A lightweight HTML cache for a Webfusion shared service

This article takes the optimisation of my blog engine to a next stage.  It develops some of the thoughts and concepts that I’ve previously discussed in the following articles:

Given the overhead of initiating a PHP process and compiling a PHP script in a suPHP-based shared environment, the most efficient script usually turns out to be one that isn’t invoked at all.  Page caching technologies such as Squid can provide significant benefits in throughput in PHP applications where the content is largely static, and a good example of this use on a large scale is Wikipedia, where its article pages are largely static for general users.  Wikipedia uses clusters of squid caches to serve the vast majority of page requests from general users, and thus avoids the process overhead of rendering the pages from within a PHP script.  Unfortunately, solutions like squid are only appropriate for large scale applications such as Wikipedia, so what I want to discuss here an appropriate approach for shared applications such as my blog where the page content is also largely static.
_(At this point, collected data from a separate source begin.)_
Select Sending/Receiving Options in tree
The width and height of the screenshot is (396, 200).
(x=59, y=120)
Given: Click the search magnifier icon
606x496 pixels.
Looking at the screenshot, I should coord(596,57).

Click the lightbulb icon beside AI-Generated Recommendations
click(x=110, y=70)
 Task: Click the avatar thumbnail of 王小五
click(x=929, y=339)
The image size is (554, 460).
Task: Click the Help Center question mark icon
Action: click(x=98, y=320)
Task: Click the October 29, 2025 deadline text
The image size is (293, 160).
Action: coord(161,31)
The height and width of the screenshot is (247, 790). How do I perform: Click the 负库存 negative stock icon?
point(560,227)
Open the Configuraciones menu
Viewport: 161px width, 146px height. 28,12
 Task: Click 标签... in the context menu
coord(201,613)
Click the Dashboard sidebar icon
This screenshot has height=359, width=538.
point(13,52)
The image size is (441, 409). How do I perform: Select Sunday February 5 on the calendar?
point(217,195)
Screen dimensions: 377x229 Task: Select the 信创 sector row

In the case of a blog application, the user population can be divided into three groups: (i) general users who are reading blog content; (ii) bots such as googlebot which are scanning it for search purposes and (iii) the authors (in this case me) who will also want to do more advanced functions such as content editing and management.  So the significant majority of page requests return piecewise static HTML content, and I can exploit the fact that I use a common templating engine to generate all blog page output to add minor changes to implement such cache functionality:

  • The output function of the templating engine generates an HTML file copy of any page that it outputs if: (i) the HTML file doesn’t already exist; (ii) the requesting user is a guest; the request does not include any parameters.
  • The .htaccess file’s redirect logic checks for the existence of the HTML page if the request has no parameters.  If the page exists then an internal redirect is made to the page, otherwise to the PHP script.
  • Any update function deletes any cached HTML pages that are rendered stale by the update, and these will then be recreated by the appropriate PHP script on the next access.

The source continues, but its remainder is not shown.